## Selected text
▼

In a rapidly digitizing world, people use a variety of institutions, products, and services to manage their financial lives. But the data generated from these interactions are often fragmented in ways that make it impossible for policymakers, researchers, financial service providers, and other decisionmakers to understand the holistic nature of people’s financial lives—how they pay their bills, handle their spending, save for emergencies, manage their debt, and build wealth for the future.

To address this challenge, the Urban Institute has launched the Financial Well-Being Data Hub, which seeks to inform actionable solutions that advance equity and improve households’ financial security. Through the data hub, we examined the 2015 Military Lending Act (MLA) expansion, which extended a 36 percent annual percentage rate (APR) cap and other consumer protections to most types of revolving credit, including credit cards and overdraft lines of credit. We believe policymakers can use our results to fine-tune consumer protections that expand access to affordable credit.

▲

## Given task
Using the passage above about the Financial Well-Being Data Hub, mark each statement yes or no and quote the words that decide it: 1. The Urban Institute launched the data hub. 2. The 2015 Military Lending Act expansion extended a 36 percent APR cap to credit cards. 3. Data from people's financial interactions are usually complete and easy to combine.

## Data extract
▼

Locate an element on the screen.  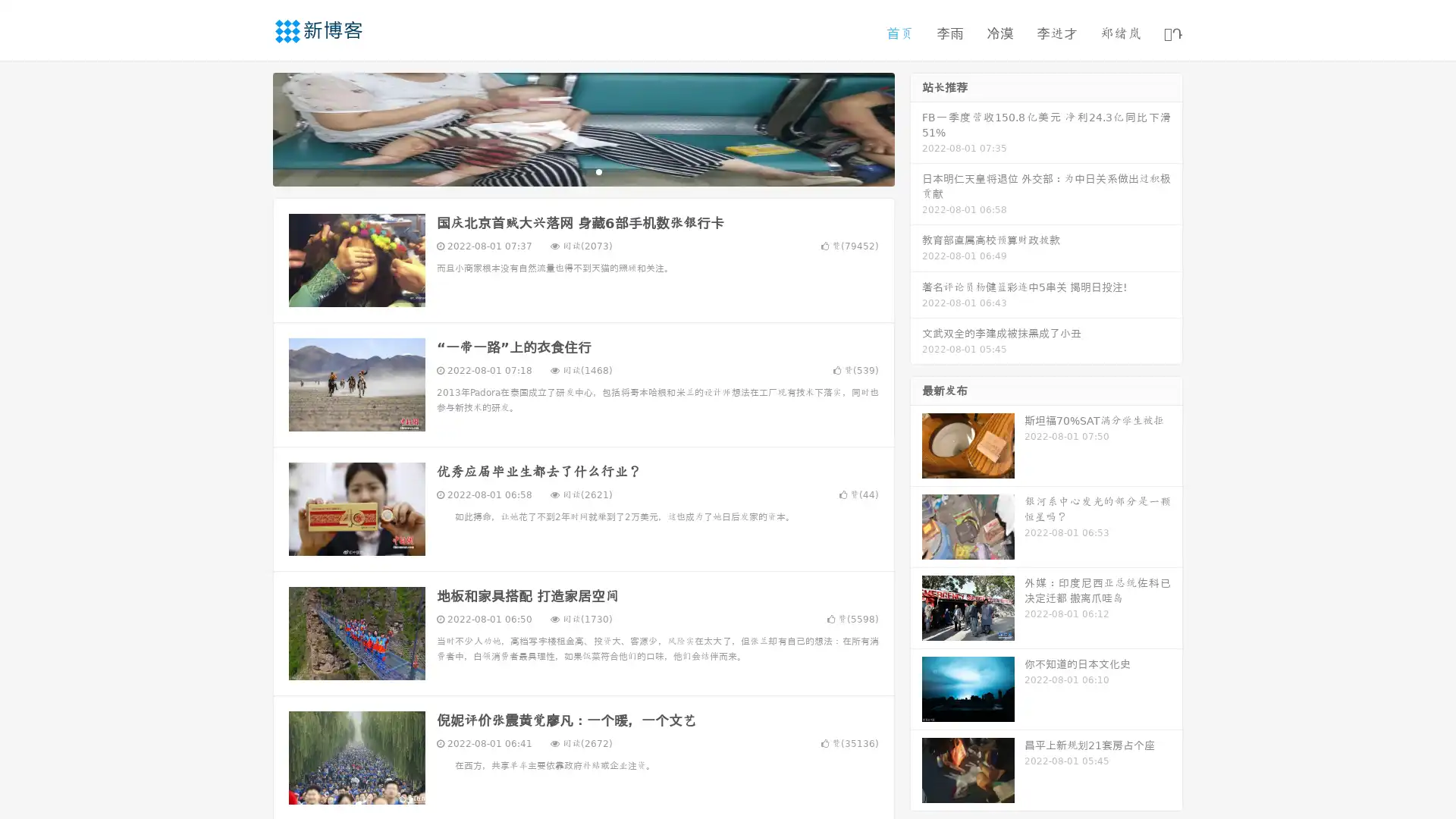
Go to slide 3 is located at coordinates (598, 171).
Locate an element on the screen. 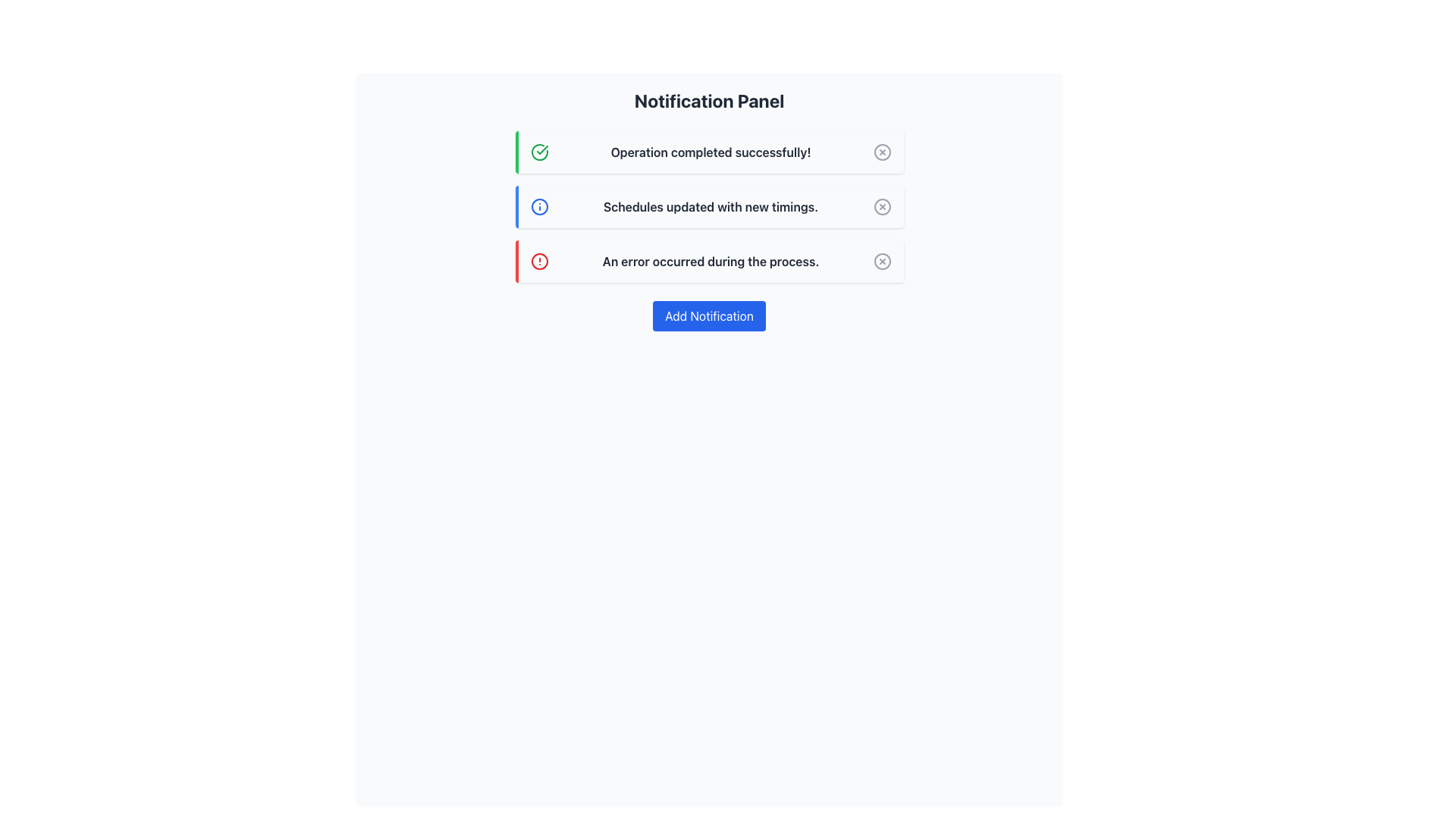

▲

## Answer to the problem
1. Yes: "the Urban Institute has launched the Financial Well-Being Data Hub"
2. Yes: "extended a 36 percent annual percentage rate (APR) cap and other consumer protections to most types of revolving credit, including credit cards"
3. No: "the data generated from these interactions are often fragmented"